Megadeth The Sick, The Dying… And the Dead! Header

MEGADETH have resolved the lawsuit filed against them by artist Brent Elliott White over the cover artwork of their album The Sick, The Dying… And The Dead!, The Hollywood Reporter has reported.

Three months ago, White filed a lawsuit claiming he hadn’t been compensated or credited for his work. The parties have now settled and have filed a joint notice of settlement, with a stipulation of dismissal expected to be filed within 30 days.

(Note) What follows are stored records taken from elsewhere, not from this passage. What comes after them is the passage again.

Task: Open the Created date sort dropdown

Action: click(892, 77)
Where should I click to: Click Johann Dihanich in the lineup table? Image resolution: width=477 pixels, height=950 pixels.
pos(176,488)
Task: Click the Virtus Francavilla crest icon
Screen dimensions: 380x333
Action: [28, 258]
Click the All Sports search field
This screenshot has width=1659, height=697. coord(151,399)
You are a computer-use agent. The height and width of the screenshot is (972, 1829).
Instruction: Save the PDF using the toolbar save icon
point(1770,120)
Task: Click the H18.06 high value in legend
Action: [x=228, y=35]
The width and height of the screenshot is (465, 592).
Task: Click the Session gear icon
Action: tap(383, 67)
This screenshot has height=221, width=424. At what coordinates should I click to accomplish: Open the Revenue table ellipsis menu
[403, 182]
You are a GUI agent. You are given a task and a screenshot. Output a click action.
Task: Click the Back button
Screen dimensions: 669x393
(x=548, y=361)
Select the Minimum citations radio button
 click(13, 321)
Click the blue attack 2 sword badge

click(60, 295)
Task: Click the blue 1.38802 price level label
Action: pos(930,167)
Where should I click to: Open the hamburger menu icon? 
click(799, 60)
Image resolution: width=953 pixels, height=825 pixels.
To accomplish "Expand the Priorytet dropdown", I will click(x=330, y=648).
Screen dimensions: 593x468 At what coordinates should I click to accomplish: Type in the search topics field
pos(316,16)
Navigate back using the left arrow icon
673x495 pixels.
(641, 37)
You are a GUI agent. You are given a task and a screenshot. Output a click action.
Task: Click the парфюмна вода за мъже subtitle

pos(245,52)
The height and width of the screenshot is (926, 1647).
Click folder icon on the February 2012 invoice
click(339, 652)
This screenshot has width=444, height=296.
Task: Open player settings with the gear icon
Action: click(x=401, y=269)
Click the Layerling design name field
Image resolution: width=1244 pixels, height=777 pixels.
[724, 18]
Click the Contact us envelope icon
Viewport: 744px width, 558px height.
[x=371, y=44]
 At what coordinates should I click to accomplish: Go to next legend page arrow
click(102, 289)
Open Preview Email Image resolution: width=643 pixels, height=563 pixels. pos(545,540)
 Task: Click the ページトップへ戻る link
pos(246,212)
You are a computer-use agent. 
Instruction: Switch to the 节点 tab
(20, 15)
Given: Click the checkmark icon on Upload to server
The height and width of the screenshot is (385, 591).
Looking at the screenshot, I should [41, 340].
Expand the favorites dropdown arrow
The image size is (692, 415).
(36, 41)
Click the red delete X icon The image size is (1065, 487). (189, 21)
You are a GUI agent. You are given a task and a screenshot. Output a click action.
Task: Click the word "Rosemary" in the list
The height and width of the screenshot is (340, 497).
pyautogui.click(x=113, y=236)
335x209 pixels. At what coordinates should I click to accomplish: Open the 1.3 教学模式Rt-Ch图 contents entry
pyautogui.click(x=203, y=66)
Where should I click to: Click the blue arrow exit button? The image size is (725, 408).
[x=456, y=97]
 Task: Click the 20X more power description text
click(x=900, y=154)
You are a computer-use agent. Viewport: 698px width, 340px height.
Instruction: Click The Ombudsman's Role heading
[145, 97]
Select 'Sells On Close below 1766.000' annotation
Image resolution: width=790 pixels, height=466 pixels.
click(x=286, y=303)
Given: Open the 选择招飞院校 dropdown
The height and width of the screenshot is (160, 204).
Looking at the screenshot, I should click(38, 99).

White‘s attorney has confirmed that the matter has been resolved amicably.

In the lawsuit, White expressed that he has crafted artworks and characters for MEGADETH that are now an essential part of the group’s brand. In the beginning of 2020, he was contacted regarding this project and they neglected to sign a document. As indicated by the complaint, the ideation phase required various amendments and revisions and required him to dedicate hundreds of hours to the effort.

By April of 2021, the band had already decided on an idea for the cover of The Sick, The Dying…And the Dead! and requested White to generate the art for a release of an album. Over one year later, in June of 2022, White indicated that Bob Johnsen, the band’s manager, sought further illustrations of the artwork to be used as decorations for an upcoming tour.

White sent a message to Johnsen mentioning that he did not possess a contract or receive any payment. He pointed out that the album’s launch was chaotic but he had to emphasize that the deliverance of the album artwork was reliant on remuneration and a contract. He concluded by saying that these matters had to be taken care of promptly.

The complaint stated that Johnson’s response was that “‘No one intended to not have this papered by now’ and he ‘would bring it up the right way.’”

The subsequent day, first single dropped and White affirmed that the artwork was featured on Rolling Stone, but he was not credited. So, the artist contacted Universal Music Group, elucidated the circumstances, and declared that without an accord to transfer rights, he still possessed the copyright.

White sued MEGADETHUMG, and others for violating copyright laws, and has made multiple claims based on New York’s Freelance Isn’t Free Act. This Act demands that there is a written contract if the work is worth more than $800, sets the timeline for payment, and forbids acts such as reducing pay or retaliating.